** PROVIDED RECORDS follows **
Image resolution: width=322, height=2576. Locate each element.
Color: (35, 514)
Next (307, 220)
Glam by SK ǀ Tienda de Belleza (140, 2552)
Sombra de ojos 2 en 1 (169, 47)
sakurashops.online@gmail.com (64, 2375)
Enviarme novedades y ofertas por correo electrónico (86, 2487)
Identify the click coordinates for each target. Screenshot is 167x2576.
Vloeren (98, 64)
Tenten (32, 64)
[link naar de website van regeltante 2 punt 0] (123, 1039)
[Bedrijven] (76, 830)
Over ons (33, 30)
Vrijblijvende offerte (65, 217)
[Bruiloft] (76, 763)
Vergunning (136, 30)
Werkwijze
** End of PROVIDED RECORDS **
An exact reproduction of all the entries above is the expected answer.

EXERCISE OUTPUT |
Image resolution: width=322, height=2576. Locate each element.
Color: (35, 514)
Next (307, 220)
Glam by SK ǀ Tienda de Belleza (140, 2552)
Sombra de ojos 2 en 1 (169, 47)
sakurashops.online@gmail.com (64, 2375)
Enviarme novedades y ofertas por correo electrónico (86, 2487)
Identify the click coordinates for each target. Screenshot is 167x2576.
Vloeren (98, 64)
Tenten (32, 64)
[link naar de website van regeltante 2 punt 0] (123, 1039)
[Bedrijven] (76, 830)
Over ons (33, 30)
Vrijblijvende offerte (65, 217)
[Bruiloft] (76, 763)
Vergunning (136, 30)
Werkwijze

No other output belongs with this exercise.